The influence of GC speed on the separation capability of a chromatographic system is reported measuring a series of parameters including separation measure (S), peak capacity (n), peak width (w), analysis time, t(b) (determined on the last eluting compound) and separation measure/analysis time ratio (S/t(b)) determined by analyzing a bergamot essential oil sample and a standard mixture of pesticides. Conventional GC, fast GC (with 10 m (FGC10) and 5 m (FGC5) narrow-bore columns), and direct resistively-heated ultra fast module-GC (UFM-GC) were the GC speed approaches used. The influence of different heating rates with a constant flow for FGC5, FGC 10, and UFM-GC and with variable flows for UFM-GC on S, n, w, S/t(b), and t(b) was also studied. The results of this study show that: (a) separation capability of the chromatographic system (i.e. S and n) and analysis time depend on the GC approaches. Within each GC approach, S and n and analysis time depend on the heating rates, although to a different extent, and S and n decrease much less than the gain in analysis time, in particular when fast heating rates are applied; (b) in UFM-GC, the loss of separation capability with heating rate can also be partially compensated by the choice of an appropriate flow rate that, within each heating rate, may contribute to increase S while reducing t(b); (c) within a specific GC approach, the chromatographic system (column and stationary phase) and conditions (heating and flow rates) must be such to achieve a suitable S-value when two analytes must be separated with a given resolution in a minimum analysis time.     

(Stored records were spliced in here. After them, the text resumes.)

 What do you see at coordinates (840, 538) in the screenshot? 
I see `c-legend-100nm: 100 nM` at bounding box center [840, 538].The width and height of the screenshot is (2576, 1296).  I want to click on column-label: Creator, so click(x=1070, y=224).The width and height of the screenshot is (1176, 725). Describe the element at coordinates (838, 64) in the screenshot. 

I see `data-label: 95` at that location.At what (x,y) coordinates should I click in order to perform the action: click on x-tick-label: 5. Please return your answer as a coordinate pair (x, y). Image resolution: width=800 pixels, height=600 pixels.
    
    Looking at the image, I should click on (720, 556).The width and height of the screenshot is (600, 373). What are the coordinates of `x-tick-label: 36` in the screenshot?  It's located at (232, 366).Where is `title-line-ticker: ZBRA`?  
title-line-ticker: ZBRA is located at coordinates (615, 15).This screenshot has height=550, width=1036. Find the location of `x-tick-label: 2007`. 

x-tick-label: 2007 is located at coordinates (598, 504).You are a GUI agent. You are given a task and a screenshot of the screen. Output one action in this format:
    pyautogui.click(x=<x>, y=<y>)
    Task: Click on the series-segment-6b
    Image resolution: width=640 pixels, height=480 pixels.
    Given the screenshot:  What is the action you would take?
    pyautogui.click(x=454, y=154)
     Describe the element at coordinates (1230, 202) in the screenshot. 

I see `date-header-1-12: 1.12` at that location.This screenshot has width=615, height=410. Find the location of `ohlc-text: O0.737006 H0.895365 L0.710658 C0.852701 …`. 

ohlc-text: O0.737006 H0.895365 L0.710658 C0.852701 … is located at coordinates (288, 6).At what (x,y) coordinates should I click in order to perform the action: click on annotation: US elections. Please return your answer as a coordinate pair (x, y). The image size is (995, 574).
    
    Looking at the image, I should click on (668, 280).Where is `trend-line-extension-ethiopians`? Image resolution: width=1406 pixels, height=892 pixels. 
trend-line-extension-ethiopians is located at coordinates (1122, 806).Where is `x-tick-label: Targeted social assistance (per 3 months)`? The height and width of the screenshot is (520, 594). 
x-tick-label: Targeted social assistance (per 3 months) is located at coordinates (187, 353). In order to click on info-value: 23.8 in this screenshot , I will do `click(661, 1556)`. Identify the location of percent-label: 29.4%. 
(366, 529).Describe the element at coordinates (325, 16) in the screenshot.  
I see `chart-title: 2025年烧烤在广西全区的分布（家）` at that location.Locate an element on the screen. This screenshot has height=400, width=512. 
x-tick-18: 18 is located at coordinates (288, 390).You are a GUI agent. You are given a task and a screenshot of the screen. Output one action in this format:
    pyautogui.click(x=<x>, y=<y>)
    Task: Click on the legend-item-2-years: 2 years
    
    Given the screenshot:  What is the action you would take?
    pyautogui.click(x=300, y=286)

Possibilities and limitations of fast GC with narrow-bore columns

In this work, two narrow-bore capillary columns with different internal diameters (I.D.) 0.15 mm (15 m length, 0.15 microm film thickness) and 0.10 mm (10 m length, 0.10 microm film thickness) with the same stationary phase (5% diphenyl 95% dimethylsiloxane), phase ratio and separation power were compared with regard to their advantages, practical limitations and applicability in fast GC on commercially available instrumentation. The column comparison concerns fast GC method development, speed and separation efficiency, the sample transfer into the column utilizing split and splitless inlet, sample capacity, detection (analysing compounds of a wide range of polarities and volatilities--even n-alkanes C16-C28 and selected pesticides) and ruggedness (in the field of ultratrace analysis of pesticide residues in real matrix). Under conditions corresponding to speed/separation efficiency trade-off 0.10 mm I.D. versus 0.15 mm I.D. column provides a speed gain of 1.74, but all other parameters investigated were better for the 0.15 mm I.D. column concerning more efficient sample transfer from inlet to the column using splitless injection, no discrimination with split injection. Better sample capacity (three times higher for the 0.15 mm than for the 0.10 mm I.D. column) resulted in improved ruggedness and simpler fast GC-MS method development.